→ Extracted information
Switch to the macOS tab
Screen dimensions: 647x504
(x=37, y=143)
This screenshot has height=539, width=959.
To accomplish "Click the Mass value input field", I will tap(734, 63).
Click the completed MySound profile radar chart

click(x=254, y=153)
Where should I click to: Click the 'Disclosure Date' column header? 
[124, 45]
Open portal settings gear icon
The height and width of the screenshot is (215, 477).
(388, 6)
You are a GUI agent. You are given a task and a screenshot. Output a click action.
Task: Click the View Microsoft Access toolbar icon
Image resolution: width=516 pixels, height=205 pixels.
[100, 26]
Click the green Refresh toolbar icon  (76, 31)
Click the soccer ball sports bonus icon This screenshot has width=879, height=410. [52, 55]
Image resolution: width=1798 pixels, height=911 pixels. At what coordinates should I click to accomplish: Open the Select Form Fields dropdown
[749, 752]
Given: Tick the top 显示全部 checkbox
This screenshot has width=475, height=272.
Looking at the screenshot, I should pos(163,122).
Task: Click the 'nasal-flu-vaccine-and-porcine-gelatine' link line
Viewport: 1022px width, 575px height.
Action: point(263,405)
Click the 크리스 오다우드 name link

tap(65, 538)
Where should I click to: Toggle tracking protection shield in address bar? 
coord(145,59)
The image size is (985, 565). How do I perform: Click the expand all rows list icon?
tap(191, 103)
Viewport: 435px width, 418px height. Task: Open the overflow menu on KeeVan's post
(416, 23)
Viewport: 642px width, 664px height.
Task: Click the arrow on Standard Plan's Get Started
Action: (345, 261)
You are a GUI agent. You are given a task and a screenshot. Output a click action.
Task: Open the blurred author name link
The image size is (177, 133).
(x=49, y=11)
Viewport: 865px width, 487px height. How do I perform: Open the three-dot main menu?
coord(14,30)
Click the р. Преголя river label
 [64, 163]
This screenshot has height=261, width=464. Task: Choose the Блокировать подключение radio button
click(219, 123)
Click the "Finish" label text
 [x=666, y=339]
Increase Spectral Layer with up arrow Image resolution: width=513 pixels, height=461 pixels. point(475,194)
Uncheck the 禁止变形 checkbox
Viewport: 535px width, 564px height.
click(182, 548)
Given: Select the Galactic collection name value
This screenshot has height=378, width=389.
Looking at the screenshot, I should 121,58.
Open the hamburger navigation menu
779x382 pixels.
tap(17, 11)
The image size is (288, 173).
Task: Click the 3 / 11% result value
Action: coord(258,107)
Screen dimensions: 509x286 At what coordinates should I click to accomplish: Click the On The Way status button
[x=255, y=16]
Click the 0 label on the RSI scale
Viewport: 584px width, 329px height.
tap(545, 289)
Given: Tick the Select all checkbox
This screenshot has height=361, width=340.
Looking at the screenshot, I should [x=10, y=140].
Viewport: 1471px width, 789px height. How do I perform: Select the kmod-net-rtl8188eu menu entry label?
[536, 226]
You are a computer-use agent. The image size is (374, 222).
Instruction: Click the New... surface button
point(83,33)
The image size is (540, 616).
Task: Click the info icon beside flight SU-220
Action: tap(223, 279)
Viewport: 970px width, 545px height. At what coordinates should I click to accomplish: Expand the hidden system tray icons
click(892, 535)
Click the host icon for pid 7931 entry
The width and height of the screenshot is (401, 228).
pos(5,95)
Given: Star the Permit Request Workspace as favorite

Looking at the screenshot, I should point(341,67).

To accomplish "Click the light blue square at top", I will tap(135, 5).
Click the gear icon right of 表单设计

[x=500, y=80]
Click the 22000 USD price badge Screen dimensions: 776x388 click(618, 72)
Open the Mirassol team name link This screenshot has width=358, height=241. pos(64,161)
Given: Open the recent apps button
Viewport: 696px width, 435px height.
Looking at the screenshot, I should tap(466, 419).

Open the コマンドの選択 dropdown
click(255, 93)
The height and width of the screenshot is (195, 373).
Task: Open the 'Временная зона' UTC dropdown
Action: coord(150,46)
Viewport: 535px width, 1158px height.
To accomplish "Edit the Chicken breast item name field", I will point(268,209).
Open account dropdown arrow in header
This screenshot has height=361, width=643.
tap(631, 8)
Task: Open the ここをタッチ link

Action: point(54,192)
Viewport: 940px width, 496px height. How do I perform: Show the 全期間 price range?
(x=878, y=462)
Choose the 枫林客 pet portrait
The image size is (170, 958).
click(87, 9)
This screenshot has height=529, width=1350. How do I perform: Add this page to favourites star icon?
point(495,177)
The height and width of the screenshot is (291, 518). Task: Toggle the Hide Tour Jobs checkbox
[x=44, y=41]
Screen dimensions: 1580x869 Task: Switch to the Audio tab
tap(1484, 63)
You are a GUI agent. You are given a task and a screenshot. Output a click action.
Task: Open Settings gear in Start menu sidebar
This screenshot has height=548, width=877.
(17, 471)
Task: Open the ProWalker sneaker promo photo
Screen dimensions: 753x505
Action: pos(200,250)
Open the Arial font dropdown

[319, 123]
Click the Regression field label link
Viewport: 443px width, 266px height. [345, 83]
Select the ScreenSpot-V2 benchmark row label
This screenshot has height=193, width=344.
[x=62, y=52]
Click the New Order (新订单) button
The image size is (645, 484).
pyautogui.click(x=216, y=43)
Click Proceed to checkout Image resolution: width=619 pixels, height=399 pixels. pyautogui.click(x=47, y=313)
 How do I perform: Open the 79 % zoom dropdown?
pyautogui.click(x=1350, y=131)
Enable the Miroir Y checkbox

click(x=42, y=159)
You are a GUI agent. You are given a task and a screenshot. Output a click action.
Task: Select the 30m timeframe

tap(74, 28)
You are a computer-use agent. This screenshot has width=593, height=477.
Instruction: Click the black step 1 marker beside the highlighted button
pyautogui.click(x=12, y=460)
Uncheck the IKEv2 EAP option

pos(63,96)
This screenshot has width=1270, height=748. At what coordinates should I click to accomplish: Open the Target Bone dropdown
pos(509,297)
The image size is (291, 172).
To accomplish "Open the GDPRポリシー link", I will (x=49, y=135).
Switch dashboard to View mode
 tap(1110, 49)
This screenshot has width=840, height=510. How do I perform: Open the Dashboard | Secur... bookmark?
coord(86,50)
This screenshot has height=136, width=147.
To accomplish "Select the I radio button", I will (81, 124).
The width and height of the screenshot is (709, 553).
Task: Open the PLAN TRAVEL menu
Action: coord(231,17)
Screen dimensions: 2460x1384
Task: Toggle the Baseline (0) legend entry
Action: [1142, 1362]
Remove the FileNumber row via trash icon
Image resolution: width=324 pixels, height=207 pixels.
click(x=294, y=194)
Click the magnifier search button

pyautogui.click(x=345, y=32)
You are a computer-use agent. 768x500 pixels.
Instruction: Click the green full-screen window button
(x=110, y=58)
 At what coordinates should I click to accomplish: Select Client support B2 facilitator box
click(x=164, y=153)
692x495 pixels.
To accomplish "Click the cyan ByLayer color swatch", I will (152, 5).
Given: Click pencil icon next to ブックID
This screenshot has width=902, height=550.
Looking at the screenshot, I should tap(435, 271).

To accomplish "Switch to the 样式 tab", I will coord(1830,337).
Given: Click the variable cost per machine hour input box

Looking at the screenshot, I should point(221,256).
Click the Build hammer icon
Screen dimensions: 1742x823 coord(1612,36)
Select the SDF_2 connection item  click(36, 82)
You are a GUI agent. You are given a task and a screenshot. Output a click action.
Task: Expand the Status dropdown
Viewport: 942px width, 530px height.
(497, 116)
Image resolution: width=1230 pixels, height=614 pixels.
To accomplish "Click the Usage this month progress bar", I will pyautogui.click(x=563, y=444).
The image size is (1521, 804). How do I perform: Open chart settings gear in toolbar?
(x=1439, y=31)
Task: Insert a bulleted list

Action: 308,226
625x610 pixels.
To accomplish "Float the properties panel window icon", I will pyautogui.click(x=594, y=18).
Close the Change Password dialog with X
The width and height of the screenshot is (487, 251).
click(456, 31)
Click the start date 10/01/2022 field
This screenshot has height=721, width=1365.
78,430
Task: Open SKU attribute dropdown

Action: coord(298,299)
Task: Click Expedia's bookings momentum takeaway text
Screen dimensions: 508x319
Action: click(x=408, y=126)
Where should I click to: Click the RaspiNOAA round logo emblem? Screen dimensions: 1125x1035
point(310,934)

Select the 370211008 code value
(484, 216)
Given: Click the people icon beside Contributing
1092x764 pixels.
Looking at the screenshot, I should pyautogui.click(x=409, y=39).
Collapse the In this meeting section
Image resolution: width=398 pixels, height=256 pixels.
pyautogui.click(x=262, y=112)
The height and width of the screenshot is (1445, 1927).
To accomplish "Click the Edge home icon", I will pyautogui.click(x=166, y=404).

→ Stated problem
Show every line of the records that contains the word "radio".

→ Task answer
This screenshot has height=261, width=464. Task: Choose the Блокировать подключение radio button
To accomplish "Select the I radio button", I will (81, 124).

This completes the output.